Every population in a democratic society undergoes developments over time, which mold the public's character, defining its sense of a civil society. Some sparks sprung up by enlightened intelligentsia, while others needed cruel thrusts from revolutions or wars to re-calibrate their values. The process itself, even though perhaps lengthy and cumbersome, when grasped by people directed into a clear direction; away form the past and to an open future.
The more we keep in mind these historic factual trends, the more enigmatic Slovakia becomes; not merely as a historical comparison, but given its existence within the EU, that should imply a certain minimal standard.
After being one year in power, the Radičová government is struggling on a daily basis to gain and regain its shaky balance. The tragedy of Slovakia is not so much a lack of a 'democratic tradition' - an excuse often heard, but there are enough examples demonstrating, that a newborn or young democracy can nevertheless be resolved in pushing through reforms and increasingly phase out from its tainted past. Slovakia remains deaf to objectively weighing the wrongs currently continuing to go on against the measures needed to solve them. Instead of moving forward, there is a trend of moving back.
The most prominent obstacle is the judiciary, which partly is a system-related issue, but mostly because of a personal problem; that of Štefan Harabín. For non-Slovaks, the issues seem non existent and fairly of an academic nature. Yet, reality is a grave malignant outgrowth, slowly poisoning vital aspect of the functioning of society.

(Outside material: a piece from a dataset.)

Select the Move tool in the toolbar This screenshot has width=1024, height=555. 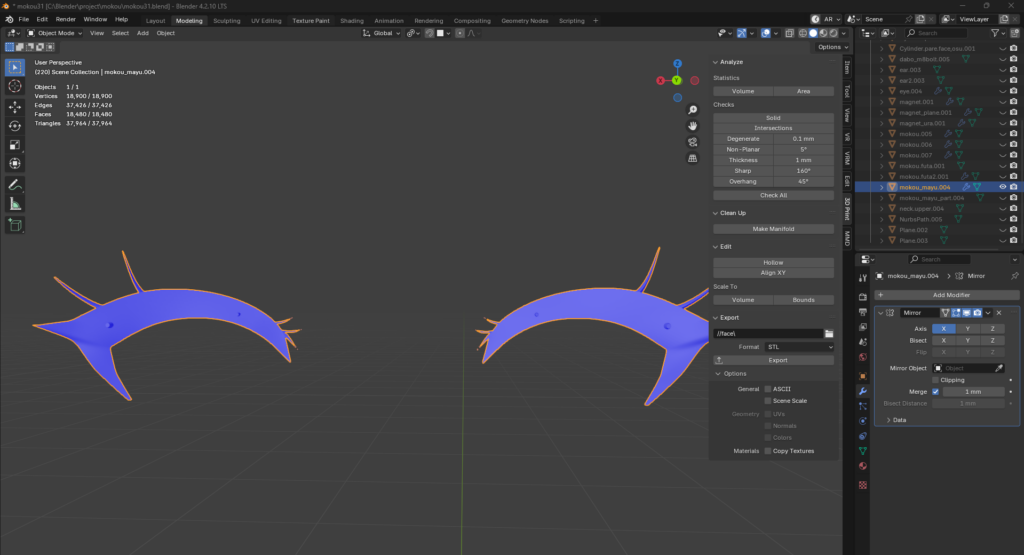pyautogui.click(x=15, y=107)
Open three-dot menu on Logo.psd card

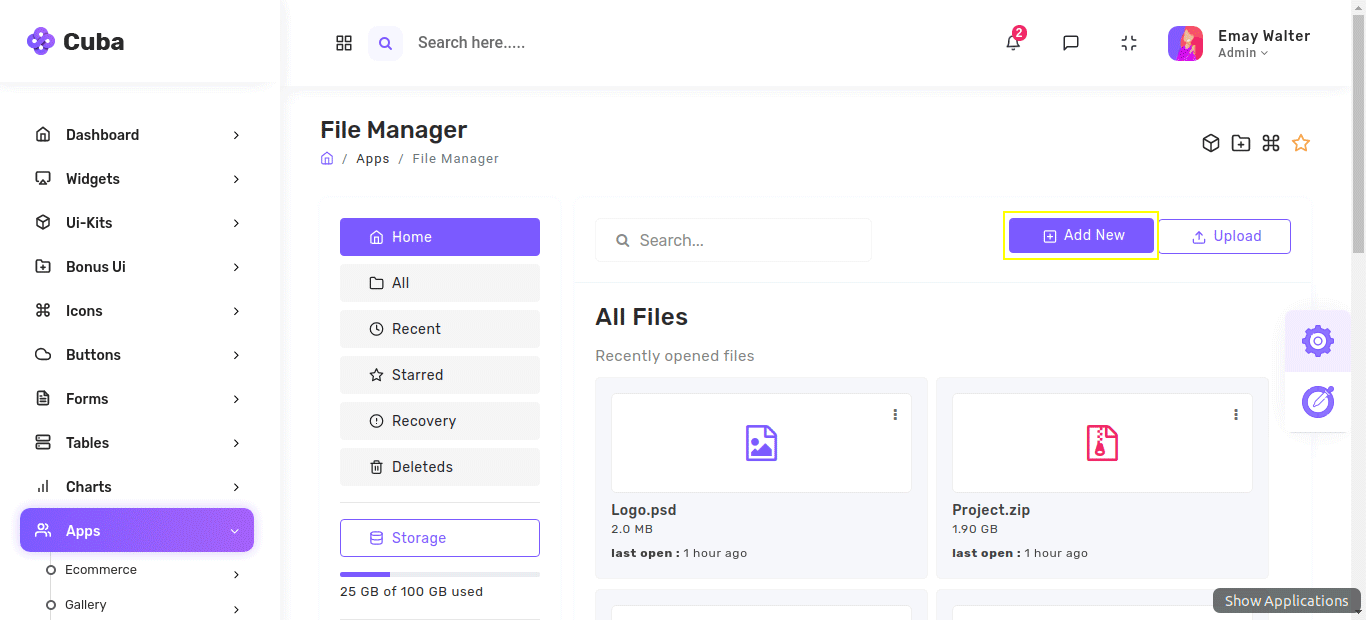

Recently, the honorary president of the International Association of Judges Günther Woratsch has called the current reform measures of the government in order to stabilise the judiciary as a 'step backward': In its true academic sense indeed Dr Woratsch is correct. Slovakia's judiciary has a level of independence which hardly exists in other EU countries, and the Justice Minister Žitňanská's justified attempts to curb Harabín's power indeed could be regarded as a government intervention. The fact that Mr Harabin has obviously abused his competencies, and has become a dangerous and overly autonomous uncontrolled projectile is more of a danger than the present government's steps.
The sad thing, especially statements like Dr Woratsch are being used for the wrong purpose; partly because the listener is too ignorant regarding the true intricate details of his judiciary's deficiencies. The opposition's leader and former prime minister Fico - as a former lawyer proved to be far from a competent legal professional, but this as a side remark - grip every possibility like this to portrait their past policies as being justified.
The tragedy is that the judiciary is not sufficiently having a resilient intellectual elite to safeguard its stability within its given autonomy. The tragedy is that Slovakia's politics function on merely propagandistic 19th century nationalist perceptions. The tragedy is that its EU membership since 2004 keeps it outside further EU scrutiny. And the tragedy is that even average man in the street sees no moral boundaries.
Politics is a mirror of society - to an extent yes; the very few, who could master a decent way ahead are being pushed to the edge by a majority, which assumes and adheres to a feudal mindset. Democracy although formally in place is dysfunctional. During the past and now. And albeit that the present government is truly making a hard effort, the tiny little successes can prove to be merely thin ice; a hollow democracy. Nothing more.